Logically, new messages may be more relevant than old, and the long tail may be expired that way, so CCTV videos may be relegated to oblivion sooner than the cat videos. But at least some of those old videos will need to be flagged, somehow, as “important: preserve.” But what is “important,” and to whom? And if storage is limited, won’t the “important” videos eventually fill up all the drives we can ever manufacture or provide energy for, at which point new information will have nowhere to be stored at all without losing some “important” information. (And wouldn’t we then need to classify that lost information as “not quite as important as we originally thought?”)
So considering streaming, file transfer, or even leaving the long tail simply unused and archived as the storage media changes around it over years, there’s much to think about for anyone wanting to leave a video as an intergenerational legacy.

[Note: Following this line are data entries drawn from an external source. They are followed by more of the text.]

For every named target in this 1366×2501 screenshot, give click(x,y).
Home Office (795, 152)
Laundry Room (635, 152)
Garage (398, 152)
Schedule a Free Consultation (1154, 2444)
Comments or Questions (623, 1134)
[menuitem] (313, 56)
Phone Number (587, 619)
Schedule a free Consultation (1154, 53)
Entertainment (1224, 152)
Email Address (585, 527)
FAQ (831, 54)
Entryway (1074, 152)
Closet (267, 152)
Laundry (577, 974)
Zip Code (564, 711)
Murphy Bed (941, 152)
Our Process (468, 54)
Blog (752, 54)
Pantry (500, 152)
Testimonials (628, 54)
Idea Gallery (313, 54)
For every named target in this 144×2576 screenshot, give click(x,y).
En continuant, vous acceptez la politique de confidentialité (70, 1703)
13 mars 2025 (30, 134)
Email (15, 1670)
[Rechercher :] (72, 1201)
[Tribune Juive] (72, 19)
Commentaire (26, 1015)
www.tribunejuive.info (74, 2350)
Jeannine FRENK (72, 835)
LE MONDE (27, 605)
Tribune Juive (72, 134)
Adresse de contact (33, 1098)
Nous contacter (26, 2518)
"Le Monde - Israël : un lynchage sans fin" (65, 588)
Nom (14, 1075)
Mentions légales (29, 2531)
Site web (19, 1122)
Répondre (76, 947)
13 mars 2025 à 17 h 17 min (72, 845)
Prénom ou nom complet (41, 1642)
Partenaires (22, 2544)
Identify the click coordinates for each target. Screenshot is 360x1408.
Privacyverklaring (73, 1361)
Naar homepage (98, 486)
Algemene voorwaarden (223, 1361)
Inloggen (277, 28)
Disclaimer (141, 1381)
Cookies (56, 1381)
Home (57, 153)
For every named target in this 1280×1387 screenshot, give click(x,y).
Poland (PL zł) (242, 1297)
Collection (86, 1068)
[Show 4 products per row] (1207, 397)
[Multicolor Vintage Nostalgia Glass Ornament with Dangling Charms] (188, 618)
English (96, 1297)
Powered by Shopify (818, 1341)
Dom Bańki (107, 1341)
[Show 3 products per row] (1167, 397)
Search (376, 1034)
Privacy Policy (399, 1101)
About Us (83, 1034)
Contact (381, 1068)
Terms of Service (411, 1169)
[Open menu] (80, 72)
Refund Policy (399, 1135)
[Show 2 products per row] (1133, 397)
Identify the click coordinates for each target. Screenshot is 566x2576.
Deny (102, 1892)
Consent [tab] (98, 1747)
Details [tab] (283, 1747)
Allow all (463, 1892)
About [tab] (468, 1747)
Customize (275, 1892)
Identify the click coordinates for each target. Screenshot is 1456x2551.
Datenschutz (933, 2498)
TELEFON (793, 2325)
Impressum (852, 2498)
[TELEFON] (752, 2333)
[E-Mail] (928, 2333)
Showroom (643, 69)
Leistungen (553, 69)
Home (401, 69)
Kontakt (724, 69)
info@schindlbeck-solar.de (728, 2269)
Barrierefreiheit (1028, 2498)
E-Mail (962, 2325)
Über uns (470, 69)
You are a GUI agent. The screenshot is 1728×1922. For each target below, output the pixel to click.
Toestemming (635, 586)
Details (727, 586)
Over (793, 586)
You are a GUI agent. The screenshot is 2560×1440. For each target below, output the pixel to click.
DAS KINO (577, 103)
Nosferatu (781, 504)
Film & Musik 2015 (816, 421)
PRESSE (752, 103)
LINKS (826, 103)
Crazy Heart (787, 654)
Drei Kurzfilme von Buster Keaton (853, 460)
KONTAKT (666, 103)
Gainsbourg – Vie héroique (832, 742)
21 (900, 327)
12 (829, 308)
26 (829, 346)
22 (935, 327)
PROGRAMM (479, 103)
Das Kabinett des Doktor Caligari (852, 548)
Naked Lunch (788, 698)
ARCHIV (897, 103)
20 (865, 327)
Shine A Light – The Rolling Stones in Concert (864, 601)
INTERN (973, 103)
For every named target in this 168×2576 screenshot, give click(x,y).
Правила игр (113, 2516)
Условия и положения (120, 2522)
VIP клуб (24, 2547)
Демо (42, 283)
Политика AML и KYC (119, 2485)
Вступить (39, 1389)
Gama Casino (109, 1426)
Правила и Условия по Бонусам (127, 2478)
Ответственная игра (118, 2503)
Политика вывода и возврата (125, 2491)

In the 1970s, the Pioneer space launch took a gold disc with some etchings and a phonographic audio recording out of the solar system. That tiny bit of information preserved in gold is intended to be the last bit of human information that our species tried to protect from the inevitability of our “local” future, beyond the point where our sun returns everything in the solar system back to disordered energy. Even if we managed to compress all the long-tail content (and all the short-tail too, for that matter) and pack it off safely on a spaceship, we’d probably have to accept that it would eventually be lost into a black hole.
Until then, we need to keep thinking about the problem of passing on our digital legacy through the generations. Otherwise, the information age may ironically leave behind almost no long-term legacy. In this particular regard, that 4,000-year-old Sumerian clay tablet is clearly superior to anything digital!